Background: Pediatric advance care planning differs from the adult setting in several aspects, including patients’ diagnoses, minor age, and questionable capacity to consent. So far, research has largely neglected the professionals’ perspective.

Aim: We aimed to investigate the attitudes and needs of health care professionals with regard to pediatric advance care planning.

Design: This is a qualitative interview study with experts in pediatric end-of-life care. A qualitative content analysis was performed.

Setting/participants: We conducted 17 semi-structured interviews with health care professionals caring for severely ill children/adolescents, from different professions, care settings, and institutions.
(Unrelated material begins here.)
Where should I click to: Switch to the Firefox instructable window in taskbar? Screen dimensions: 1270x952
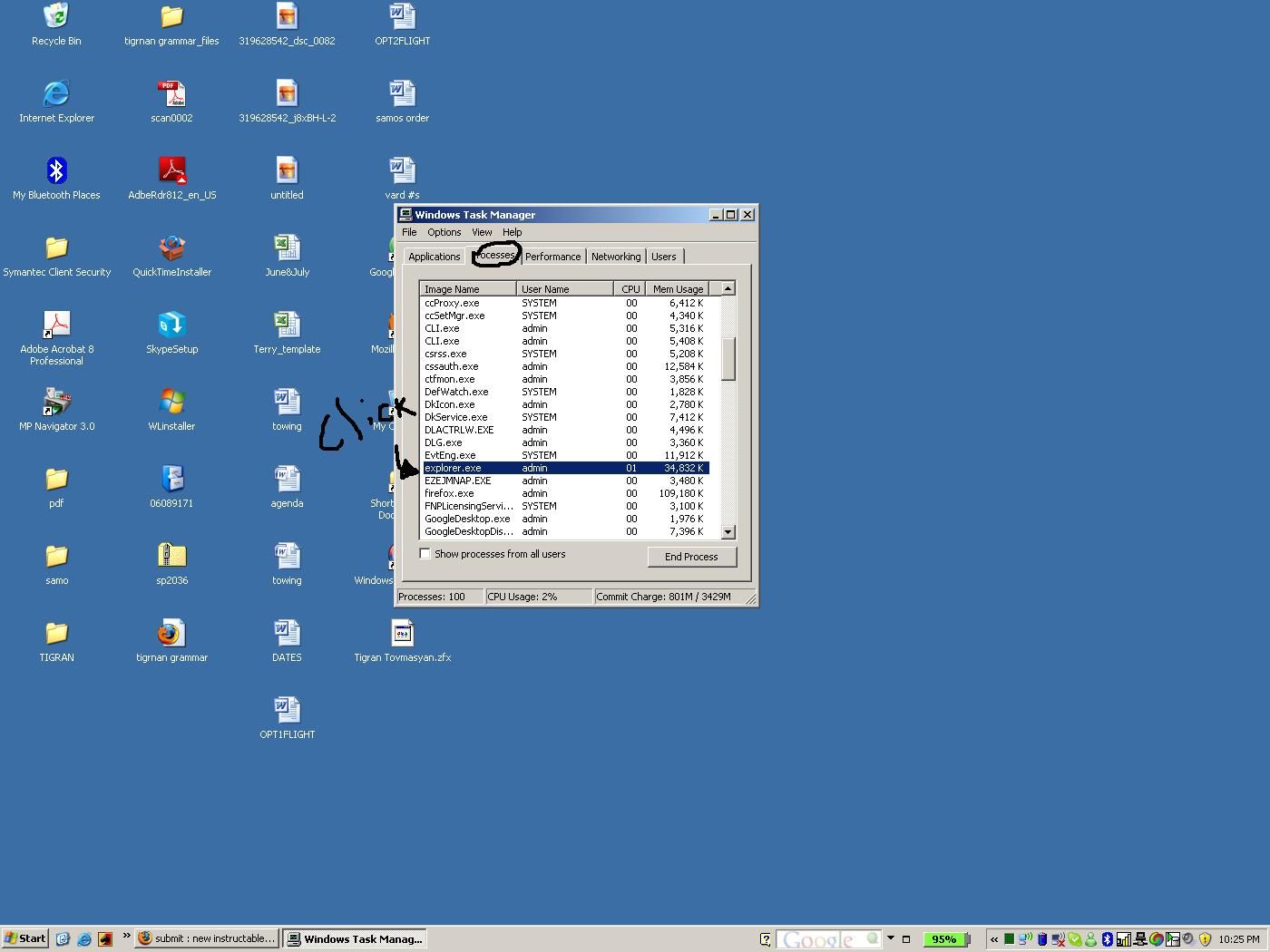coord(207,938)
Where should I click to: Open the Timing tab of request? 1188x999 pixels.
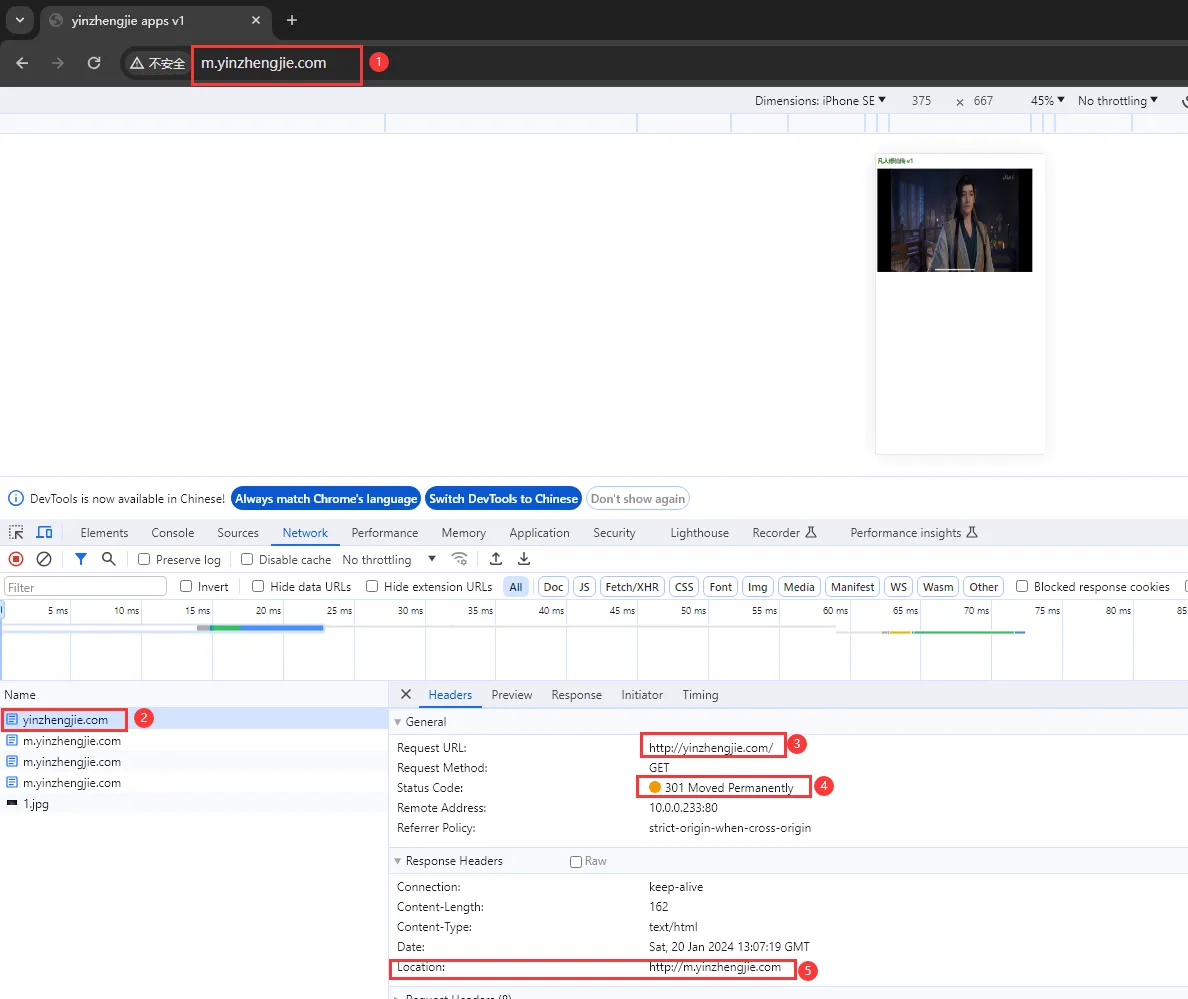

Results: Perceived problems with pediatric advance care planning relate to professionals’ discomfort and uncertainty regarding end-of-life decisions and advance directives. Conflicts may arise between physicians and non-medical care providers because both avoid taking responsibility for treatment limitations according to a minor’s advance directive. Nevertheless, pediatric advance care planning is perceived as helpful by providing an action plan for everyone and ensuring that patient/parent wishes are respected. Important requirements for pediatric advance care planning were identified as follows: repeated discussions and shared decision-making with the family, a qualified facilitator who ensures continuity throughout the whole process, multi-professional conferences, as well as professional education on advance care planning.
Conclusion: Despite a perceived need for pediatric advance care planning, several barriers to its implementation were identified. The results remain to be verified in a larger cohort of health care professionals. Future research should focus on developing and testing strategies for overcoming the existing barriers.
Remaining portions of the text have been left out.